Record set:
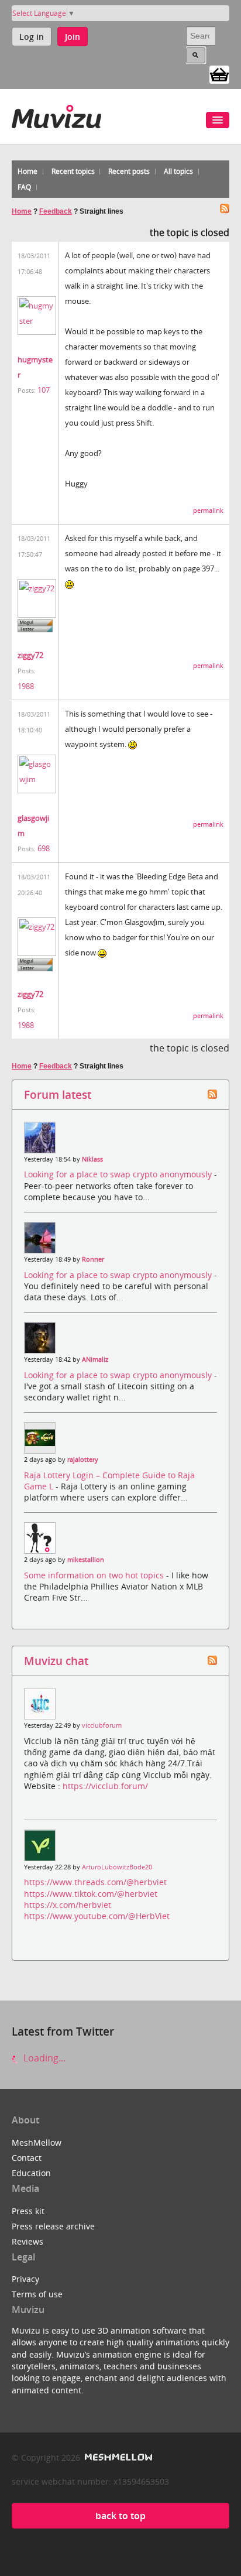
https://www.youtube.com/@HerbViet (97, 1915)
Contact (27, 2157)
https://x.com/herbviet (67, 1904)
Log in (31, 36)
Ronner (93, 1259)
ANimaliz (95, 1359)
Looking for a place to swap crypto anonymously (119, 1174)
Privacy (25, 2278)
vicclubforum (102, 1725)
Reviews (27, 2241)
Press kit (28, 2211)
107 (43, 390)
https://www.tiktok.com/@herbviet (90, 1893)
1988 (26, 686)
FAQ (24, 187)
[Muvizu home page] (56, 114)
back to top (120, 2515)
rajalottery (82, 1459)
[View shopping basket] (219, 73)
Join (72, 36)
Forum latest (57, 1094)
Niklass (92, 1159)
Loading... (43, 2057)
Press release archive (53, 2226)
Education (31, 2172)
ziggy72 (30, 655)
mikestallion (85, 1560)
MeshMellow (36, 2142)
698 (43, 848)
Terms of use (37, 2294)
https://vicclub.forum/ (105, 1785)
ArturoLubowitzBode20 (117, 1867)
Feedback (55, 211)
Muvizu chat (56, 1660)
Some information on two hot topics (95, 1575)
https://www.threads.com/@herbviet (95, 1882)
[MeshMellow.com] (117, 2457)
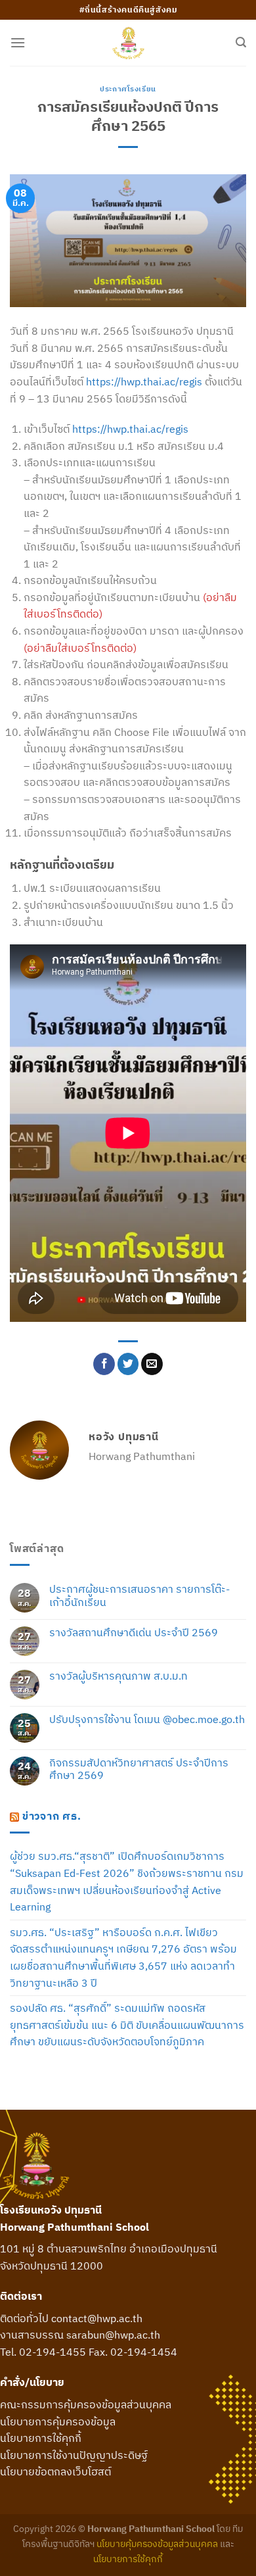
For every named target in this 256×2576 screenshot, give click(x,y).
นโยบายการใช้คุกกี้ (40, 2437)
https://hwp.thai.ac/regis (144, 381)
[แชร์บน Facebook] (104, 1364)
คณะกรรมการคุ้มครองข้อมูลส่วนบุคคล (85, 2404)
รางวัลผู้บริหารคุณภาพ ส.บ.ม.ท (118, 1676)
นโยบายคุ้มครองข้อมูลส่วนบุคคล (157, 2543)
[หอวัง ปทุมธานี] (128, 43)
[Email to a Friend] (152, 1364)
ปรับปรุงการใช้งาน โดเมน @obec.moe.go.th (147, 1719)
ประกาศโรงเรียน (128, 88)
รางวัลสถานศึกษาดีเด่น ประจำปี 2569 (133, 1632)
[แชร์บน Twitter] (128, 1364)
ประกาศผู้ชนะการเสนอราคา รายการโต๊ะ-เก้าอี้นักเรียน (139, 1595)
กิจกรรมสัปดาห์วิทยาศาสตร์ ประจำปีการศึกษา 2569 (138, 1769)
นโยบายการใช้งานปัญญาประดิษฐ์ (74, 2455)
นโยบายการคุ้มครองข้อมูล (58, 2421)
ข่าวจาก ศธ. (51, 1815)
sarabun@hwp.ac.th (113, 2334)
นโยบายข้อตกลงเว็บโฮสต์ (55, 2471)
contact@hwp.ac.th (96, 2318)
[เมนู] (18, 42)
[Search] (241, 42)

What to produce:
Keeping every character as it is, restate the lines above that run from the line with "[หอวัง ปทุมธานี] (128, 43)" through the line with "ประกาศผู้ชนะการเสนอราคา รายการโต๊ะ-เก้าอี้นักเรียน (139, 1595)", both included, and nothing else.

Output for this exercise:
[หอวัง ปทุมธานี] (128, 43)
[Email to a Friend] (152, 1364)
ปรับปรุงการใช้งาน โดเมน @obec.moe.go.th (147, 1719)
ประกาศโรงเรียน (128, 88)
รางวัลสถานศึกษาดีเด่น ประจำปี 2569 (133, 1632)
[แชร์บน Twitter] (128, 1364)
ประกาศผู้ชนะการเสนอราคา รายการโต๊ะ-เก้าอี้นักเรียน (139, 1595)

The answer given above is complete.